Therefore, \(\max _{G'\in {\mathcal {C}}}L(X_1,\ldots ,X_n,G')\), i.e., maximization of the likelihood over a given class \({\mathcal {C}}\) of candidates, is achieved when \(G'\) is of minimum Lebesgue measure among all sets of \({\mathcal {C}}\) containing all the sample points. When \({\mathcal {C}}\) is the class of all convex subsets of \({\mathbb {R}}^d\), the maximum likelihood estimator is unique, and it is the convex hull of the sample. As we discussed above, this estimator has been extensively studied. In particular, using Efron’s identity (1), it turns out that its expected number of vertices is of the order of \(r(\ln n)^{d-1}\).

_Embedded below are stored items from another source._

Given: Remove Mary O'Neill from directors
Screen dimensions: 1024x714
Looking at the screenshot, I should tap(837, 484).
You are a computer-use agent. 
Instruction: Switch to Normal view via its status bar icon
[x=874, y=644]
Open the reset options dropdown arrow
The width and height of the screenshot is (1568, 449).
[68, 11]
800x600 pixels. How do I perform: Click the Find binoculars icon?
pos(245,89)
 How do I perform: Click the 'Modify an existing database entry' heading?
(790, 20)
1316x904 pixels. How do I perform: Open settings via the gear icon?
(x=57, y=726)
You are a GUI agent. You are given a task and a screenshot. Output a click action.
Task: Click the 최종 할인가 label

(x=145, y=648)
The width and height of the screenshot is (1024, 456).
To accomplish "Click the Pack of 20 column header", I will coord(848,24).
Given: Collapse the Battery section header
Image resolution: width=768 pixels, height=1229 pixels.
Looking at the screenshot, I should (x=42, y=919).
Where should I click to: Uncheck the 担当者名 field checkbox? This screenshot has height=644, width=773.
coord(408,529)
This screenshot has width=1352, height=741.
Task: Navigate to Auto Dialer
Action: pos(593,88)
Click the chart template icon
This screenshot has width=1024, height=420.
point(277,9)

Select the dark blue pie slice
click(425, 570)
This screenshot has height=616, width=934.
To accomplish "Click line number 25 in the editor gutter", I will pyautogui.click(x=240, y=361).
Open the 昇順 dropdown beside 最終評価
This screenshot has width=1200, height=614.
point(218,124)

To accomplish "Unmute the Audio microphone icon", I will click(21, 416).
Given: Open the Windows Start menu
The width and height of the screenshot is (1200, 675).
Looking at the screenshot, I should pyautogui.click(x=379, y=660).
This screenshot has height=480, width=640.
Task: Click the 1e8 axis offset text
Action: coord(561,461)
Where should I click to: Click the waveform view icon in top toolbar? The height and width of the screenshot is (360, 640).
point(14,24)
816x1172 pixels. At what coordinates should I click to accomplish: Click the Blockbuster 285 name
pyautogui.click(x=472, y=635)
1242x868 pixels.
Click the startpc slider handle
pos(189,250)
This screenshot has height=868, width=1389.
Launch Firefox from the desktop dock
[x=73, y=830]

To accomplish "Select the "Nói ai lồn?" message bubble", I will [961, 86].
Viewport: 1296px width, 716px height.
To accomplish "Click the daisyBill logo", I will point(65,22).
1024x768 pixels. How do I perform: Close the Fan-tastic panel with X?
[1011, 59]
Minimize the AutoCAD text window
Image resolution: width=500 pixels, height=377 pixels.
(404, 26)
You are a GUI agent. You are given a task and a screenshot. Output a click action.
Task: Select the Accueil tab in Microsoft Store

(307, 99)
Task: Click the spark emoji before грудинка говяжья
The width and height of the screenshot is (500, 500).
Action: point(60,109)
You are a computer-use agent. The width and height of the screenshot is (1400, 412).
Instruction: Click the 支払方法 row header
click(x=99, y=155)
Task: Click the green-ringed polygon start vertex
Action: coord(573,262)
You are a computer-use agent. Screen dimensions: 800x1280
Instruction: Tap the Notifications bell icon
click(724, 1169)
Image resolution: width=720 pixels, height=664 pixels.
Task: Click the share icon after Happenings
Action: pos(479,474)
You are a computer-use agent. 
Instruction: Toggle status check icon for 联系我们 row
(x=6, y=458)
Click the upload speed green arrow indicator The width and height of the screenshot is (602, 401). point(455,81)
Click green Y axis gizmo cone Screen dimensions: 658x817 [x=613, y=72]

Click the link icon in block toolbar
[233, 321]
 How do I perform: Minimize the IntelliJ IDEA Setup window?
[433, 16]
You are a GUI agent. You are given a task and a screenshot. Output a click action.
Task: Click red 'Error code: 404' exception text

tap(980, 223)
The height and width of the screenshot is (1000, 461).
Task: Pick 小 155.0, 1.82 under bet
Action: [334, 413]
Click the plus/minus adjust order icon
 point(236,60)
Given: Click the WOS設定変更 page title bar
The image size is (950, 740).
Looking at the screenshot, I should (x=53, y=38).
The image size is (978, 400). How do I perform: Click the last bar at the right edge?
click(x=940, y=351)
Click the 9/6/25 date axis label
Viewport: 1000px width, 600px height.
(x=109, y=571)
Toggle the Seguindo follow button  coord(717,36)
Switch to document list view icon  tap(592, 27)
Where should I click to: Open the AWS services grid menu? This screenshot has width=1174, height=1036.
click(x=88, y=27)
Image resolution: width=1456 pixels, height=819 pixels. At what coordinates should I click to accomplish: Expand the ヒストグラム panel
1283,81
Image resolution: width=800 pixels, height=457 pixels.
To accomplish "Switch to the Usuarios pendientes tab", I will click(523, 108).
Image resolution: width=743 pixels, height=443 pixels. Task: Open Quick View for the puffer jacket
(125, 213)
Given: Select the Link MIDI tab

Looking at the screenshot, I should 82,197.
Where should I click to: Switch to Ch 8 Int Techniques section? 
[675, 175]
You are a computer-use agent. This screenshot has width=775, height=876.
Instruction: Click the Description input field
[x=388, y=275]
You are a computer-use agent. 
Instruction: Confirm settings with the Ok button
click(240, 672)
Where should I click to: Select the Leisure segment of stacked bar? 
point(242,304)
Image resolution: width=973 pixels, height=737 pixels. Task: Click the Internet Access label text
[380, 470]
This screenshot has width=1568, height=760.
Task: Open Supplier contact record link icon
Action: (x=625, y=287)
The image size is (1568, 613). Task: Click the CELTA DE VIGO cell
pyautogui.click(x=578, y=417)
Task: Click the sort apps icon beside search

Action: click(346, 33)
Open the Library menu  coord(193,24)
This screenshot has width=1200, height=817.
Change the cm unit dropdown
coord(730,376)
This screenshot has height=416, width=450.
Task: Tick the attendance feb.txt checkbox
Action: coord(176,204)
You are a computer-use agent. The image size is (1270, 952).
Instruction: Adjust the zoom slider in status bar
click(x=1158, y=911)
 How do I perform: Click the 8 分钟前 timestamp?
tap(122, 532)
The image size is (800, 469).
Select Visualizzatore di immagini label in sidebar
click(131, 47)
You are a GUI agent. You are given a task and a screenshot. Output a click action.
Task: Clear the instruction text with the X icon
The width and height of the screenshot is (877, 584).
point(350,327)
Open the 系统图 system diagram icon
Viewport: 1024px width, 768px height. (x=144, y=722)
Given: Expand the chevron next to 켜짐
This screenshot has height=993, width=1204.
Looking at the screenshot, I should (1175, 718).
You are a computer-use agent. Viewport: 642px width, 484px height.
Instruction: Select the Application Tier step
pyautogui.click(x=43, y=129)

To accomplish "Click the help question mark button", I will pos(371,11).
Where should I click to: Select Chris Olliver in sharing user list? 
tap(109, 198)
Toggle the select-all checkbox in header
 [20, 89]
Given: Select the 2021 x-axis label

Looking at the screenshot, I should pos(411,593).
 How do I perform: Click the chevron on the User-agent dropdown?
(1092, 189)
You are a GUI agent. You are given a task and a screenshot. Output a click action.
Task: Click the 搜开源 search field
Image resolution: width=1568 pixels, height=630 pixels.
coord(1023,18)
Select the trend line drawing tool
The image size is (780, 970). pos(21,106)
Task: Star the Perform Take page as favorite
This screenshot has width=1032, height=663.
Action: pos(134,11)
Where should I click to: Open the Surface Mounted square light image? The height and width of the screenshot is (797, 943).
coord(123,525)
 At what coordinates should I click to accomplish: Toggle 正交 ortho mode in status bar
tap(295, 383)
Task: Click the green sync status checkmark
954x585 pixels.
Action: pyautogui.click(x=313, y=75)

However, the unknown polytope \(P\) has no more than \(r\) vertices. Hence, it seems reasonable to restrict the estimator of \(P\) to have much less vertices; the class of all convex subsets of \({\mathbb {R}}^d\) is too large and we propose to maximize the likelihood over the smaller class \({\mathcal {P}}_r\).

Assume that there exists a polytope in \({\mathcal {P}}_r\) with the smallest volume among all polytopes of \({\mathcal {P}}_r\) containing all the sample points. Let \(\hat{P}_n^{(r)}\) be such a polytope, i.e.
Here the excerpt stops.